The girl looked uncertain. She’d never believe a threat made to her. Not really. But threats to her friends she believed. Her file made it clear she had significant abandonment issues. If things like that didn’t make you strong, they made you weak.
“You hearing this?” Venom One asked, his mic buzzing with background noise as he spoke.
A distant rumble was growing, the tall swordlike foliage whipping as something blasted toward them. The girl was talking, but whatever she was saying was drowned out by the noise.
“Sparrowhawk,” Tanaka said, activating the bone mic in her jaw.
“Mugabo here.”
“Rocinante is oscar mike,” she said.
“On our way,” Mugabo replied. He’d hidden her ship around the far side of the planet to avoid detection. She’d known that was a risk. She didn’t regret it. Not yet, at least. “I’ll be to you in twenty.”
Tanaka’s gaze flickered across what was about to be a battlefield. She probably couldn’t stall for twenty.
“Forget me,” she said to Mugabo. “Stay on the Rocinante. Do not let it leave this planet with the girl on board.”
“Are you . . . authorizing force? Even if the girl is on board?”
Tanaka didn’t answer. She needed to get her hands on the target before the Rocinante showed up. She couldn’t risk losing the girl if the situation went violent. And when her team moved on the two adults and the Sparrowhawk showed up overhead, things were liable to go very violent indeed.
Out of time and out of options. Something like pleasure flowed through her. It was time for someone to make a decision.
“You have to the count of three,” Tanaka shouted at the girl as she beckoned. Come to me. “One—”
Burton shoved the girl behind him and pulled his gun. The Rocinante blasted into view, barely skimming the tops of the foliage, the powerful landing thrusters in her belly flattening everything it passed over. Tanaka found herself impressed by the recklessness of the maneuver. Here she was, working so hard not to put the girl in any danger, and the Rocinante crew was willing to throw a spaceship at her to keep her away.
“Venom, take the girl,” she shouted over the deafening sound of the ship, pulling her gun from behind her back in a smooth, practiced motion. Burton saw her do it and drew down on her as he continued pushing the girl back toward the approaching ship. Tanaka dove behind a low stone planter box just as he fired, the bullet blowing a fountain of soil into the air.
“Shots fired,” one of her team said.
“Five millimeter caseless. Low threat,” someone else said, as flat and emotionless as if he were placing a lunch order.
“They’re firing at me,” Tanaka shouted back. “Get the girl!”
“Free fire?” Venom One, the team leader, asked.
“No, no shooting. Pull the other two apart with your hands if you need to, but do not risk firing toward the girl,” Tanaka yelled, then peeked up over the planter box. Holden, Burton, and the girl were about thirty meters away now, still backing up. The Rocinante had taken up position about two hundred and fifty meters farther away, still hovering on its landing jets. It would have to put down to let them board, but the pilot wasn’t taking any chances.

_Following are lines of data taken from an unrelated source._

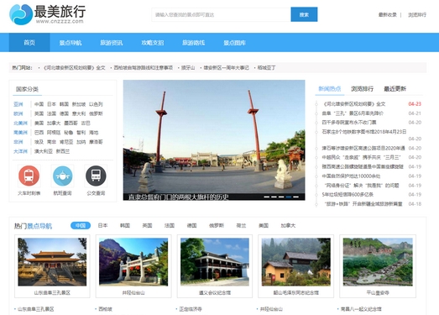Open the bus query icon (公交查询)
Screen dimensions: 439x315
click(x=96, y=176)
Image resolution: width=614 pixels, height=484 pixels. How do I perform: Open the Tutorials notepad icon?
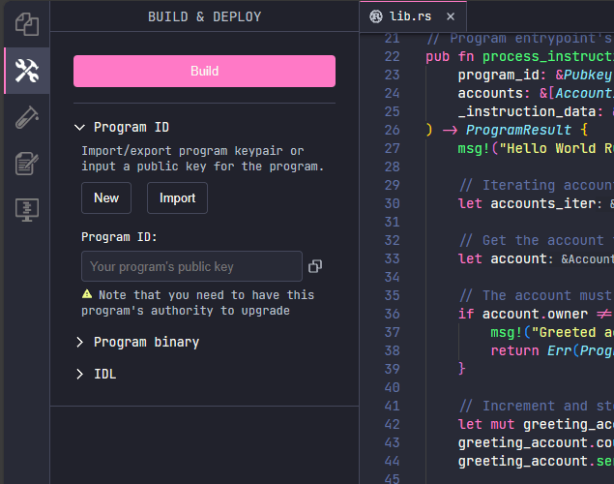(x=26, y=164)
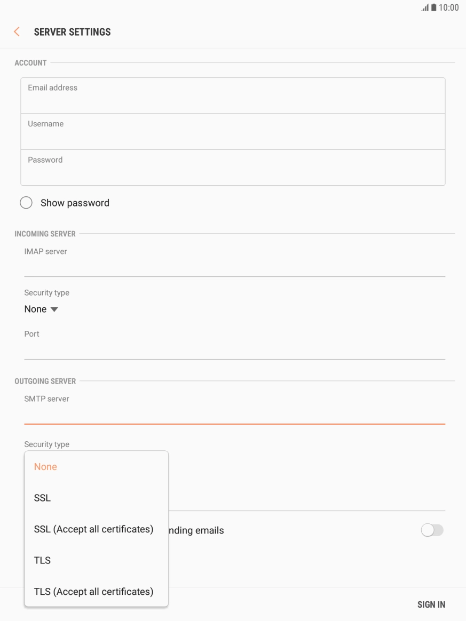
Task: Toggle the switch for sending emails authentication
Action: [432, 530]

A metallic-blue figure dropped into the courtyard between Tanaka and Holden, then darted toward the fleeing group in a blur. Three more figures dropped from the canopy above, surrounding Holden and the girl. Burton pointed his gun at one and started firing.

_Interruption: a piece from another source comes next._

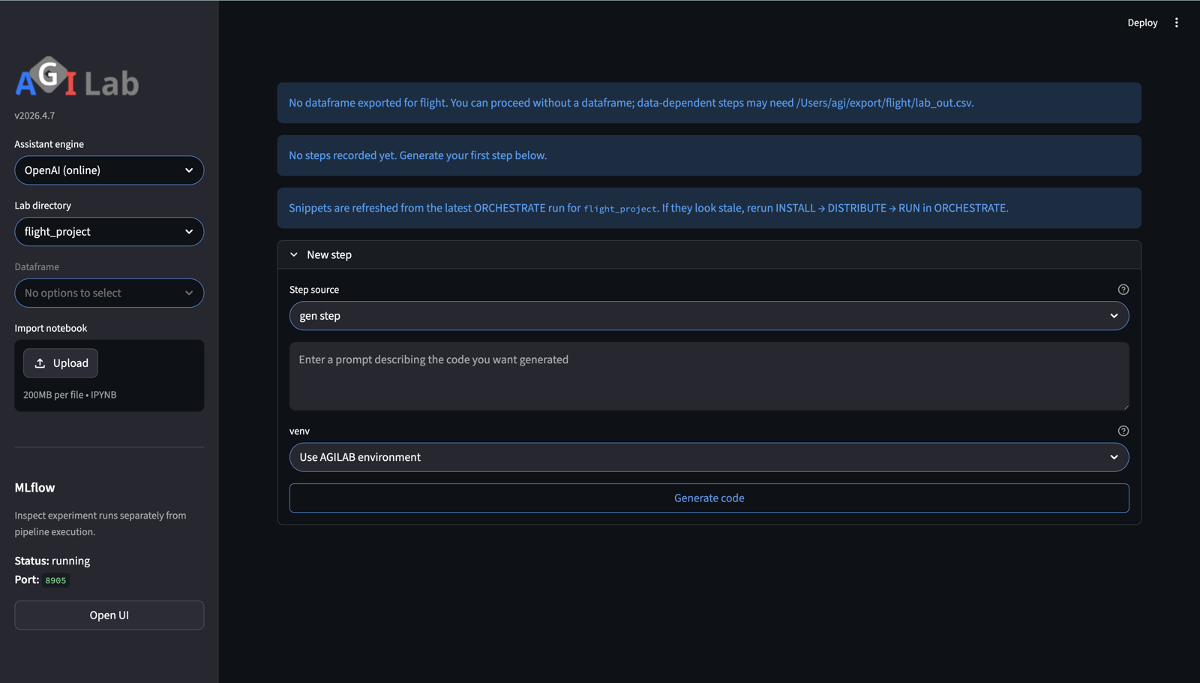This screenshot has height=683, width=1200.
Task: Click the AGI Lab logo
Action: coord(76,77)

“Taking fire,” Venom Two reported.
Her team moved toward the three, not returning fire but moving fast. Aggressively. The old-style Martian Navy sidearms Holden and Burton carried would never penetrate a modern suit of Laconian power armor. They could fire their guns dry, and her team would just walk up and snap their necks. Quick, neat, almost no danger to the girl unless Burton shot her. But the old mechanic was careful and methodical as he fired. Every shot hit one of Tanaka’s team, and he kept the girl behind him.